По окончании пения все объяснилось: соседи мои, граф и Бацов, чокнулись со мной и предложили вопрос, желаю ли я быть записным охотником и всем им товарищем? За согласием, конечно, ходить было недалеко, и вслед за тем началось при звуке рогов торжественное посвящение меня в звание псового охотника: Атукаев препоясал меня кинжалом, а Бацов, навешивая рог на плечи, горячо обнимал меня и приговаривал: «Нет, ты, брат, не шути этим! Это дело важное; теперь ты сам — человек настоящий …» — и прочее, Алексей Николаевич подвел на приплод пару породистых собак. Вслед за тем пошли тосты поздравительные, благодарственные и всякие иные.
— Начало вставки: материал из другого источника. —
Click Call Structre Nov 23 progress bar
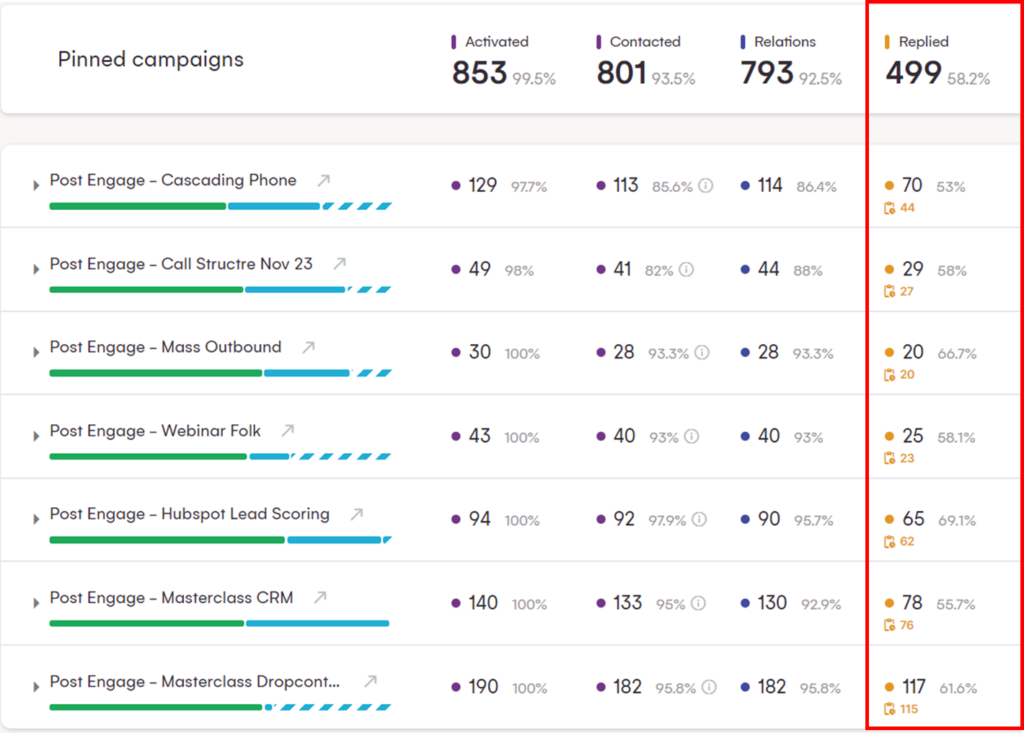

Таким образом, при торжественном звуке рогов и восторженных криках охотников мне суждено было принять на себя почетный титул мелкотравчатого, каким имел я честь предстать пред вас, мой читатель, еще в начале этих беглых очерков.

На другой день мы разъехались из Бокина в разные стороны.

В заключение мне бы следовало, по долгу пишущего, сказать свое мнение о пользе или бесполезности по преимуществу псовой охоты, так как о ней, собственно, шла здесь речь, но об этом предмете и я, и вы, мой читатель, наслушались и начитались столько суждений, что мне пришлось бы повторять чужие мысли и слова. От себя добавлю только то, что правильная и серьезная псовая, как и всякая другая, охота есть своего рода наука, к которой, заключу словами ловчего Феопена: « Надо подступать умеючи »!